Gabapentin is effective in monotherapy at 900 and 1,800 mg and is equivalent in efficacy to a 600-mg fixed dose of carbamazepine. However, a 900-mg dosage of gabapentin is better tolerated than a 600-mg fixed dosage of short-acting carbamazepine given twice daily.

There are no studies in newly diagnosed patients that assess the efficacy of oxcarbazepine, topiramate, tiagabine, levetiracetam, or zonisamide in children with exclusively idiopathic or symptomatic generalized epilepsy.

There are no studies of any new AED that assess efficacy and tolerability in adults with newly diagnosed epilepsy with exclusively idiopathic or symptomatic generalized epilepsy.

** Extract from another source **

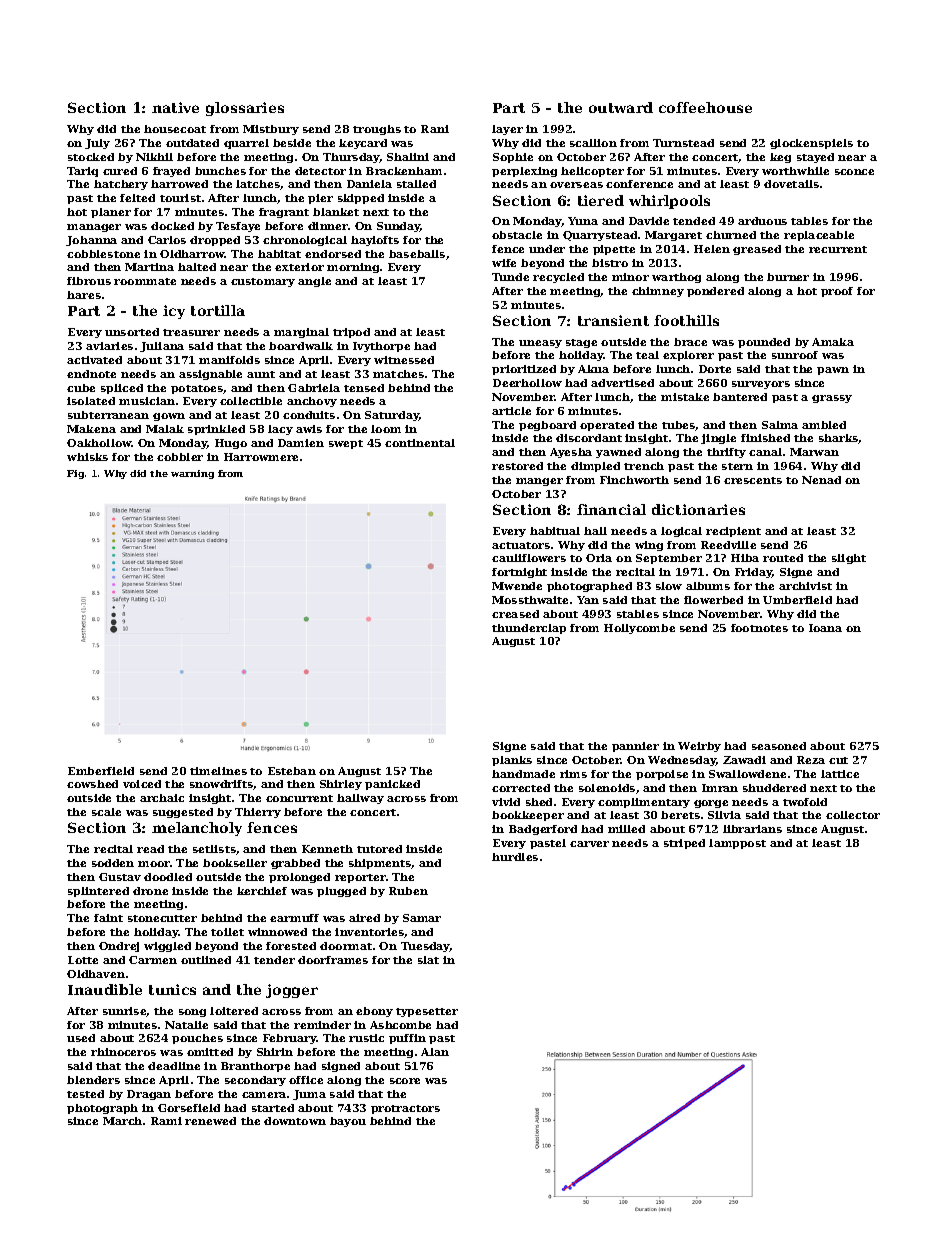 The width and height of the document is (952, 1233). I want to click on glockenspiels, so click(811, 144).
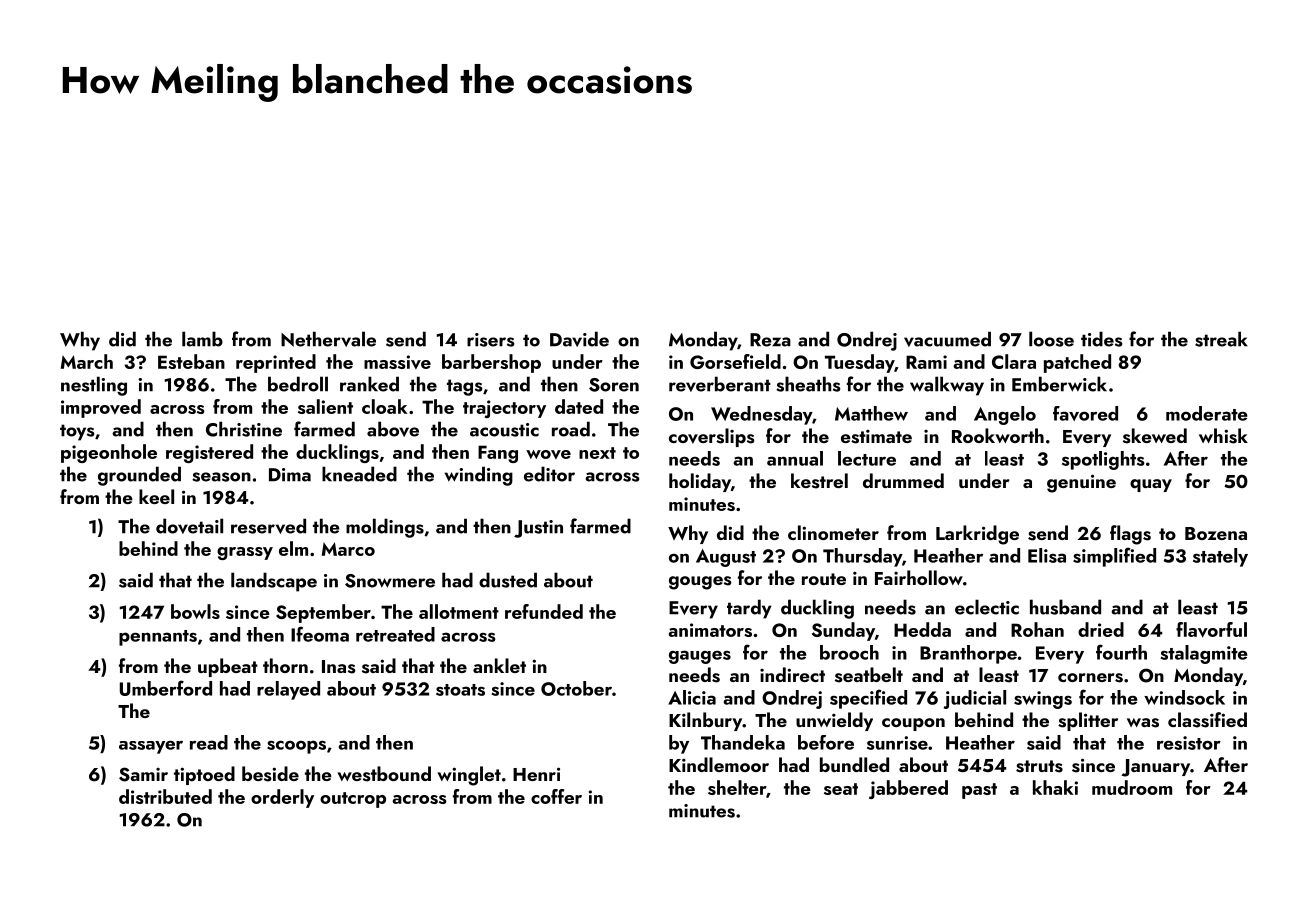  I want to click on Sunday, so click(843, 631).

Based on these findings, the group recommends that patients with newly diagnosed epilepsy who require treatment be started on standard AEDs such as carbamazepine, phenytoin, valproic acid, or phenobarbital, or on the new AEDs such as lamotrigine, gabapentin, oxcarbazepine, or topiramate. The choice of an AED will depend on individual patient characteristics. Children with newly diagnosed absence seizures may be treated with lamotrigine.

Because the newer AEDs are much more expensive than the standard agents, further research using an economic decision analysis is needed to determine whether the potential benefits are worth the additional cost.